## WORK ITEM:
Search the material for the word "click" and report each line where it turns up.
_ _ _ _ _ _ _
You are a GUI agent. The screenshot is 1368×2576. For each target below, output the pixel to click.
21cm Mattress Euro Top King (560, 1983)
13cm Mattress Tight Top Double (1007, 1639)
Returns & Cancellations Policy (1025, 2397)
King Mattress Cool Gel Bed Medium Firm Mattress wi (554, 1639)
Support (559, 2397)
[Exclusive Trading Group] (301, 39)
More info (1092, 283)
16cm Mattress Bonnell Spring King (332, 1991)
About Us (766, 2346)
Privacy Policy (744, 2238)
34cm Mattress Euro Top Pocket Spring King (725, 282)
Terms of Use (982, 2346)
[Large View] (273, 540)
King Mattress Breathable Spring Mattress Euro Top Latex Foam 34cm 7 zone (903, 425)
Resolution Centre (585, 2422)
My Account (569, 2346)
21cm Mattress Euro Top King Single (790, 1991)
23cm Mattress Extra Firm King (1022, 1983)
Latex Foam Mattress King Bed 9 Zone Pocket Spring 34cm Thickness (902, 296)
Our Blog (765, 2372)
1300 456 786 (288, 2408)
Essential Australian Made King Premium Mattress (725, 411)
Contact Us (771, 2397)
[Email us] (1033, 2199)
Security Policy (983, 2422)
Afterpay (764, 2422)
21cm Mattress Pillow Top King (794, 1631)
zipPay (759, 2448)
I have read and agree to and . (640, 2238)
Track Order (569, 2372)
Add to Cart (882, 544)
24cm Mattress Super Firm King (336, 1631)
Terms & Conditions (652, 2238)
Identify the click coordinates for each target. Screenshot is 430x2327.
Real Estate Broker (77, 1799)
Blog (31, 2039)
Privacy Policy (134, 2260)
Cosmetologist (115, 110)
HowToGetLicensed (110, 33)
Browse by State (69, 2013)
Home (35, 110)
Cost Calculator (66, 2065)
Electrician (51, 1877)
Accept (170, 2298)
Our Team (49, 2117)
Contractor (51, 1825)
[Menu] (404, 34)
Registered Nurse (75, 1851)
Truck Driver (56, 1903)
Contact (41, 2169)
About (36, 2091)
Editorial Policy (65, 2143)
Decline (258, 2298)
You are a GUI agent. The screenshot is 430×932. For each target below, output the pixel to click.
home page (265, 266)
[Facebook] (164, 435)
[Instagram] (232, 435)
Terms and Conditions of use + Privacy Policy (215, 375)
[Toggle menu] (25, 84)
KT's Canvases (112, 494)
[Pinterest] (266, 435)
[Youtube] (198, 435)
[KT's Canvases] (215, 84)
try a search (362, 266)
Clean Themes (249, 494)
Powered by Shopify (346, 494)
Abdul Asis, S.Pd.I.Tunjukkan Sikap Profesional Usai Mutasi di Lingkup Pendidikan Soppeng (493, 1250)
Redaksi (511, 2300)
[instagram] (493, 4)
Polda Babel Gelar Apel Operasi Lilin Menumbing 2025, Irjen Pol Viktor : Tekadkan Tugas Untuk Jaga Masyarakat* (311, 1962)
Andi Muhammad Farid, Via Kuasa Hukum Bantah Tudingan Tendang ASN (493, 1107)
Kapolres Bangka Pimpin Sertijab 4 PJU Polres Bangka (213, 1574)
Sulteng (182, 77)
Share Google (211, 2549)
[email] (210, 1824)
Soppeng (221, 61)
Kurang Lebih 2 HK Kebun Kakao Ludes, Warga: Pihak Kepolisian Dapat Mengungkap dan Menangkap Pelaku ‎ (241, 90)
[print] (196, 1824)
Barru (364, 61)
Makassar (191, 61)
_ _ _ _ _ _ _
## EXPECTED ANSWER:
You are a GUI agent. The screenshot is 1368×2576. For each target below, output the pixel to click.
Identify the click coordinates for each target. Screenshot is 430x2327.
You are a GUI agent. The screenshot is 430×932. For each target below, output the pixel to click.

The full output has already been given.